Thanks for that suggestion. It seems to work for cpu code, but the ultimate destination for this mapreduce is on the GPU and CUDA interactions with LazyArrays seems to trigger scalar indexing.
For example:
using CUDA
using LazyArrays
arr1 = CUDA.rand(100, 100, 1)
arr2 = CUDA.rand(1, 1, 3)
arr3 = LazyArray(@~ arr1 .+ arr2)
CUDA.reduce(+, arr3, dims=(1, 2))
Warning: Performing scalar indexing on task Task (runnable)
(The reason I’m trying to use mapreduce or reduce here is because these functions are consistently faster than the manual reductions I am able to write myself.)
@maleadt I saw this commit suggesting mapreduce in GPUArrays already supports broadcasting? Is this correct, and if so, is there a flag or similar required to enable it?
@jling Yeah it’s a poor minimal example, but it does work - the error you’re seeing is due to > having no defined identity element. If you provide an init=0, for example, it will work.
The actual use case here is a type of 2d fourier transform. It’s a bit too heavy to get into the details, but the map operator is a little exponential, and the reduction sums across all the data points onto a 2D grid.

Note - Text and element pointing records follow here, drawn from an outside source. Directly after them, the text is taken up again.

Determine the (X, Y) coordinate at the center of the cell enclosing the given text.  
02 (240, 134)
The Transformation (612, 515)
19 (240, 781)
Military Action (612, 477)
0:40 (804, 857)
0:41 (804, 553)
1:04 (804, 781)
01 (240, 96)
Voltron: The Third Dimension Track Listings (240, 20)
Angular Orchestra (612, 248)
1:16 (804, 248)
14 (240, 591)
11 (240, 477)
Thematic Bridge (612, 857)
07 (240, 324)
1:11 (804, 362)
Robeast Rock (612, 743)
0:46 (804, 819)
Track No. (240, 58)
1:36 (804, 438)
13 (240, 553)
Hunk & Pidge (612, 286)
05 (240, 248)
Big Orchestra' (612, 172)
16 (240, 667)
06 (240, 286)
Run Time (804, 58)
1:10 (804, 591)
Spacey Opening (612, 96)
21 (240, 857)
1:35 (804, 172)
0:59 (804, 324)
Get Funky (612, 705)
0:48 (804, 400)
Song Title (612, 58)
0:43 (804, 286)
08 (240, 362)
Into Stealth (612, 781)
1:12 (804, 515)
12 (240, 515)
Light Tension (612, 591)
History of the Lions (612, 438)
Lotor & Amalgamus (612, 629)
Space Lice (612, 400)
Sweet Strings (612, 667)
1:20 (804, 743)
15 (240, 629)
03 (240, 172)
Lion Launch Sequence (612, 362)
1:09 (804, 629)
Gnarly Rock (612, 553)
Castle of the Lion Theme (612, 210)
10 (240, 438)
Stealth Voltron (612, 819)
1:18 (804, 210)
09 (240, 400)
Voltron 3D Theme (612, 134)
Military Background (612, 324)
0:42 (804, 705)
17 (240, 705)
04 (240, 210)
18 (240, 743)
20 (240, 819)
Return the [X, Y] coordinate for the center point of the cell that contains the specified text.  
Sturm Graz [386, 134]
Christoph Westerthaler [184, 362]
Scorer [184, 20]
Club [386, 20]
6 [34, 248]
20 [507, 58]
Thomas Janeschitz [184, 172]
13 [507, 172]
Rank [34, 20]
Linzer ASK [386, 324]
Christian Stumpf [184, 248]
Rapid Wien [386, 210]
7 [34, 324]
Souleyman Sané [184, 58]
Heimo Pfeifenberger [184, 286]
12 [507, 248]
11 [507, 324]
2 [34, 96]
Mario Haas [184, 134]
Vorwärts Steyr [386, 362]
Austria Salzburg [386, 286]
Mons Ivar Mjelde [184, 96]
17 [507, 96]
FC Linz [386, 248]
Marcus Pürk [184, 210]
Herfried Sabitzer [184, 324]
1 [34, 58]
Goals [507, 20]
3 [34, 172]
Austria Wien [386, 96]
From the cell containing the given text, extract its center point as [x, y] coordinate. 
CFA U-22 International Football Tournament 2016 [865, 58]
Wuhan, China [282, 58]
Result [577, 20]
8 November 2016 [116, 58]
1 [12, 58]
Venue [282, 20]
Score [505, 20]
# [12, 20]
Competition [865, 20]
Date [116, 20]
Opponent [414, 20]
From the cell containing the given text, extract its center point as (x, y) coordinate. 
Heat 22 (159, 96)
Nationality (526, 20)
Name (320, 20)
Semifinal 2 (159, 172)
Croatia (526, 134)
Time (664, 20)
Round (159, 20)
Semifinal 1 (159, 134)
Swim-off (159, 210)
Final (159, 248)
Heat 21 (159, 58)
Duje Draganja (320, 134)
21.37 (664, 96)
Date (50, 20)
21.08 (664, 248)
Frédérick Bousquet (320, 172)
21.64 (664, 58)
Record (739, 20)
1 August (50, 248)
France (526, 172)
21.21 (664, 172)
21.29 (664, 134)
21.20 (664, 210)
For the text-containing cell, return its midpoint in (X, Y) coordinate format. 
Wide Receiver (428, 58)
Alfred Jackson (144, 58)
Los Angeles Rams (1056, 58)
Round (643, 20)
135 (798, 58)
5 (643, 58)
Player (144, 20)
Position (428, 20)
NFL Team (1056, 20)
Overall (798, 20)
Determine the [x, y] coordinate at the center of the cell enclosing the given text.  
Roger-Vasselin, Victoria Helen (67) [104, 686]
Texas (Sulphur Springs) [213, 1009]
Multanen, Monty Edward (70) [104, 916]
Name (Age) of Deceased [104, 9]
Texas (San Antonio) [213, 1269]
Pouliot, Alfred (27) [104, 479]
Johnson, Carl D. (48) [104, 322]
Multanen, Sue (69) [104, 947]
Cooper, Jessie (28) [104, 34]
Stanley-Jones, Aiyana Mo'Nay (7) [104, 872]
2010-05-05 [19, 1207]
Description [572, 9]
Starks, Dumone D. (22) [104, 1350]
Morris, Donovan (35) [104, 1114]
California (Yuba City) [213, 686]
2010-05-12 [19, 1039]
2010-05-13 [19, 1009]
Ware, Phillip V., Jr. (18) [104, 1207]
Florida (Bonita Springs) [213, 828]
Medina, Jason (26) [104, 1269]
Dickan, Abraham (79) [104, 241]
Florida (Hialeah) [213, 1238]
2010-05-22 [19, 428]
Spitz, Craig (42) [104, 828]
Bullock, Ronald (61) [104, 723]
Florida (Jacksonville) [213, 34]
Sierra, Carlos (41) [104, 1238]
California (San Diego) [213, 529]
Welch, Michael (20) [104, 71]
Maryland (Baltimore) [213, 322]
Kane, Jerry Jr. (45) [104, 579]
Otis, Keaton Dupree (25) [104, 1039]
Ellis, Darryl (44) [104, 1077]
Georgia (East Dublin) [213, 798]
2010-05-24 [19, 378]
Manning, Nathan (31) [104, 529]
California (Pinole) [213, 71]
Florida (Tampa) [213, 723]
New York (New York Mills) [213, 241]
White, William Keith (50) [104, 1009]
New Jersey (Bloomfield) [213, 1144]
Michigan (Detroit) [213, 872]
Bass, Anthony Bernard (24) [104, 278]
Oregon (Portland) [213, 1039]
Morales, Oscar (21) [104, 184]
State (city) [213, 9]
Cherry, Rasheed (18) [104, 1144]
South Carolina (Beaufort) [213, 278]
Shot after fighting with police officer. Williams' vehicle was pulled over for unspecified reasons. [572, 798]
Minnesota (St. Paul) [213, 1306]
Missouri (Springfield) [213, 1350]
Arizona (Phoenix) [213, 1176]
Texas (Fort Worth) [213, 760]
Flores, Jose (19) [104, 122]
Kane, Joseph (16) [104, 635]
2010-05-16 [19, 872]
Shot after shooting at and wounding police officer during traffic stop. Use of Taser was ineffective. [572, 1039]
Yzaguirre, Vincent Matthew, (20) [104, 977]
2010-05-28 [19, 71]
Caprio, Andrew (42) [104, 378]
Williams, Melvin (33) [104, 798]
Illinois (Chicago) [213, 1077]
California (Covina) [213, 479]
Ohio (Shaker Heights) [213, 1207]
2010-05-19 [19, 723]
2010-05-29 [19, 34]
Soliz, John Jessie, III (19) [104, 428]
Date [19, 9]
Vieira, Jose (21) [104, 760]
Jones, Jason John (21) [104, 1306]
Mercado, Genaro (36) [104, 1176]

I have one working work-around, but I don’t know if its optimal. It does, however, have the nice property that it works on the GPU too (in pseudocode):
function broadcast_reduce(f, op, A, B, C, ...; dims, init)
bc = Broadcast.instantiate(Broadcast.broadcasted(f, A, B, C...)
return reduce(op, bc; dims, init)
end
Kind of, but there’s no user-facing interface. This should be done with LazyArrays, we’re probably just missing some dispatches for those lazy values to be compatible with the GPU broadcast implementation.